═════ INPUT MATERIAL ═════

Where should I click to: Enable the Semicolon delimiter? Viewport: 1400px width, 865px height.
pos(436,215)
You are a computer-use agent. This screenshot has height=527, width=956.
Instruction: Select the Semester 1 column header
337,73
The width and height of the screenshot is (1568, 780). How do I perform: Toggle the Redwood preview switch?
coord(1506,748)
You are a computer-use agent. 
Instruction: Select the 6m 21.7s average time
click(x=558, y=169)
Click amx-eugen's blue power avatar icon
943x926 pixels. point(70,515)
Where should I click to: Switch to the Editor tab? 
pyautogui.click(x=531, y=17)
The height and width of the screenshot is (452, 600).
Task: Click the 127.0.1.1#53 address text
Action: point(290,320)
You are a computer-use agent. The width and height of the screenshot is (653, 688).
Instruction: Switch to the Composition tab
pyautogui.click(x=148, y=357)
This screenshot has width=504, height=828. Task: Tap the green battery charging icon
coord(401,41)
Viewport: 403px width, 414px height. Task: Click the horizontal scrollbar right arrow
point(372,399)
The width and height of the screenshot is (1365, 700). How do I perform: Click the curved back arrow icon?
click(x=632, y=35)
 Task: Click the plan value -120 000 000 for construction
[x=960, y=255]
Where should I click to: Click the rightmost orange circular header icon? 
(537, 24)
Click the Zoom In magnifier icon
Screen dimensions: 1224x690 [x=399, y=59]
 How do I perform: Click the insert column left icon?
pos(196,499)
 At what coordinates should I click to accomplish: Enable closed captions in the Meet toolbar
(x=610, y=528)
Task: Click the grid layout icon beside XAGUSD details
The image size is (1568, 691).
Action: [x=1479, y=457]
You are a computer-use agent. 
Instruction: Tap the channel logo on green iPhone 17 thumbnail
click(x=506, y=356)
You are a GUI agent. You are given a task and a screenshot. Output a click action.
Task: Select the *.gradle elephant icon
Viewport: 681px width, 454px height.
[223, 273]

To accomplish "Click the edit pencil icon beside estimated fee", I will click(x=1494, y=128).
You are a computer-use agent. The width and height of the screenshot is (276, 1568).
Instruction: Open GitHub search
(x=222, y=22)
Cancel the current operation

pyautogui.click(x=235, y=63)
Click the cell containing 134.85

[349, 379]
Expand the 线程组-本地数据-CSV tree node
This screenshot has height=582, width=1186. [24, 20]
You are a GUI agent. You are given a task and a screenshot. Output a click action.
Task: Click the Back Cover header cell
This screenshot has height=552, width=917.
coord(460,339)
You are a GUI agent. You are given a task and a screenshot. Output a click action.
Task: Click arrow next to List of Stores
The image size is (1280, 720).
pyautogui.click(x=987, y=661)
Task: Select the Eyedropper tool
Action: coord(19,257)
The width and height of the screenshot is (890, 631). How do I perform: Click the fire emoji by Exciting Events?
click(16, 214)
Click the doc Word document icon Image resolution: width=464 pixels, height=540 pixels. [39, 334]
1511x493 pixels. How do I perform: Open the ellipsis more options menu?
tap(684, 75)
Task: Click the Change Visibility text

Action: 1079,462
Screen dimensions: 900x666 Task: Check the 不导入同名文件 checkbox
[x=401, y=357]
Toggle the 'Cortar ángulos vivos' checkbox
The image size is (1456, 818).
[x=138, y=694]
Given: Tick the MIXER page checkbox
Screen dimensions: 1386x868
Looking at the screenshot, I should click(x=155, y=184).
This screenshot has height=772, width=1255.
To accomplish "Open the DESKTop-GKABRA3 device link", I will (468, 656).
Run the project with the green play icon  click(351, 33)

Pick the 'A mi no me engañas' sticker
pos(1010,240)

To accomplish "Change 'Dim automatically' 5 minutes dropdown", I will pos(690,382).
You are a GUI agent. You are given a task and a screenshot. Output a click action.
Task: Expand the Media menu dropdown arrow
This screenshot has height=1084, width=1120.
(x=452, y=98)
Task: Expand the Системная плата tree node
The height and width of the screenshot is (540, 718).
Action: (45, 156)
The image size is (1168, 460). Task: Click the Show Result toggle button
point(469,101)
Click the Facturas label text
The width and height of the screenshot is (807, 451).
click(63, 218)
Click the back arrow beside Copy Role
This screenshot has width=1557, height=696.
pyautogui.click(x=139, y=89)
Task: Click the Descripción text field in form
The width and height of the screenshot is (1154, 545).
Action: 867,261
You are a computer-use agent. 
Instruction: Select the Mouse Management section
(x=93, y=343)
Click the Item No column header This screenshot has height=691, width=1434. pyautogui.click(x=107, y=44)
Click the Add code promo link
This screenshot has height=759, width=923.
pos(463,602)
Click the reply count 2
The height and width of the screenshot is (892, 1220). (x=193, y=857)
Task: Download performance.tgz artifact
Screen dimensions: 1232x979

═════

# ACTION ITEM:
Copy every entry exactly as it is given.

# SOLUTION FOR THIS TASK:
Where should I click to: Enable the Semicolon delimiter? Viewport: 1400px width, 865px height.
pos(436,215)
You are a computer-use agent. This screenshot has height=527, width=956.
Instruction: Select the Semester 1 column header
337,73
The width and height of the screenshot is (1568, 780). How do I perform: Toggle the Redwood preview switch?
coord(1506,748)
You are a computer-use agent. 
Instruction: Select the 6m 21.7s average time
click(x=558, y=169)
Click amx-eugen's blue power avatar icon
943x926 pixels. point(70,515)
Where should I click to: Switch to the Editor tab? 
pyautogui.click(x=531, y=17)
The height and width of the screenshot is (452, 600).
Task: Click the 127.0.1.1#53 address text
Action: point(290,320)
You are a computer-use agent. The width and height of the screenshot is (653, 688).
Instruction: Switch to the Composition tab
pyautogui.click(x=148, y=357)
This screenshot has width=504, height=828. Task: Tap the green battery charging icon
coord(401,41)
Viewport: 403px width, 414px height. Task: Click the horizontal scrollbar right arrow
point(372,399)
The width and height of the screenshot is (1365, 700). How do I perform: Click the curved back arrow icon?
click(x=632, y=35)
 Task: Click the plan value -120 000 000 for construction
[x=960, y=255]
Where should I click to: Click the rightmost orange circular header icon? 
(537, 24)
Click the Zoom In magnifier icon
Screen dimensions: 1224x690 [x=399, y=59]
 How do I perform: Click the insert column left icon?
pos(196,499)
 At what coordinates should I click to accomplish: Enable closed captions in the Meet toolbar
(x=610, y=528)
Task: Click the grid layout icon beside XAGUSD details
The image size is (1568, 691).
Action: [x=1479, y=457]
You are a computer-use agent. 
Instruction: Tap the channel logo on green iPhone 17 thumbnail
click(x=506, y=356)
You are a GUI agent. You are given a task and a screenshot. Output a click action.
Task: Select the *.gradle elephant icon
Viewport: 681px width, 454px height.
[223, 273]

To accomplish "Click the edit pencil icon beside estimated fee", I will click(x=1494, y=128).
You are a computer-use agent. The width and height of the screenshot is (276, 1568).
Instruction: Open GitHub search
(x=222, y=22)
Cancel the current operation

pyautogui.click(x=235, y=63)
Click the cell containing 134.85

[349, 379]
Expand the 线程组-本地数据-CSV tree node
This screenshot has height=582, width=1186. [24, 20]
You are a GUI agent. You are given a task and a screenshot. Output a click action.
Task: Click the Back Cover header cell
This screenshot has height=552, width=917.
coord(460,339)
You are a GUI agent. You are given a task and a screenshot. Output a click action.
Task: Click arrow next to List of Stores
The image size is (1280, 720).
pyautogui.click(x=987, y=661)
Task: Select the Eyedropper tool
Action: coord(19,257)
The width and height of the screenshot is (890, 631). How do I perform: Click the fire emoji by Exciting Events?
click(16, 214)
Click the doc Word document icon Image resolution: width=464 pixels, height=540 pixels. [39, 334]
1511x493 pixels. How do I perform: Open the ellipsis more options menu?
tap(684, 75)
Task: Click the Change Visibility text

Action: 1079,462
Screen dimensions: 900x666 Task: Check the 不导入同名文件 checkbox
[x=401, y=357]
Toggle the 'Cortar ángulos vivos' checkbox
The image size is (1456, 818).
[x=138, y=694]
Given: Tick the MIXER page checkbox
Screen dimensions: 1386x868
Looking at the screenshot, I should click(x=155, y=184).
This screenshot has height=772, width=1255.
To accomplish "Open the DESKTop-GKABRA3 device link", I will (468, 656).
Run the project with the green play icon  click(351, 33)

Pick the 'A mi no me engañas' sticker
pos(1010,240)

To accomplish "Change 'Dim automatically' 5 minutes dropdown", I will pos(690,382).
You are a GUI agent. You are given a task and a screenshot. Output a click action.
Task: Expand the Media menu dropdown arrow
This screenshot has height=1084, width=1120.
(x=452, y=98)
Task: Expand the Системная плата tree node
The height and width of the screenshot is (540, 718).
Action: (45, 156)
The image size is (1168, 460). Task: Click the Show Result toggle button
point(469,101)
Click the Facturas label text
The width and height of the screenshot is (807, 451).
click(63, 218)
Click the back arrow beside Copy Role
This screenshot has width=1557, height=696.
pyautogui.click(x=139, y=89)
Task: Click the Descripción text field in form
The width and height of the screenshot is (1154, 545).
Action: 867,261
You are a computer-use agent. 
Instruction: Select the Mouse Management section
(x=93, y=343)
Click the Item No column header This screenshot has height=691, width=1434. pyautogui.click(x=107, y=44)
Click the Add code promo link
This screenshot has height=759, width=923.
pos(463,602)
Click the reply count 2
The height and width of the screenshot is (892, 1220). (x=193, y=857)
Task: Download performance.tgz artifact
Screen dimensions: 1232x979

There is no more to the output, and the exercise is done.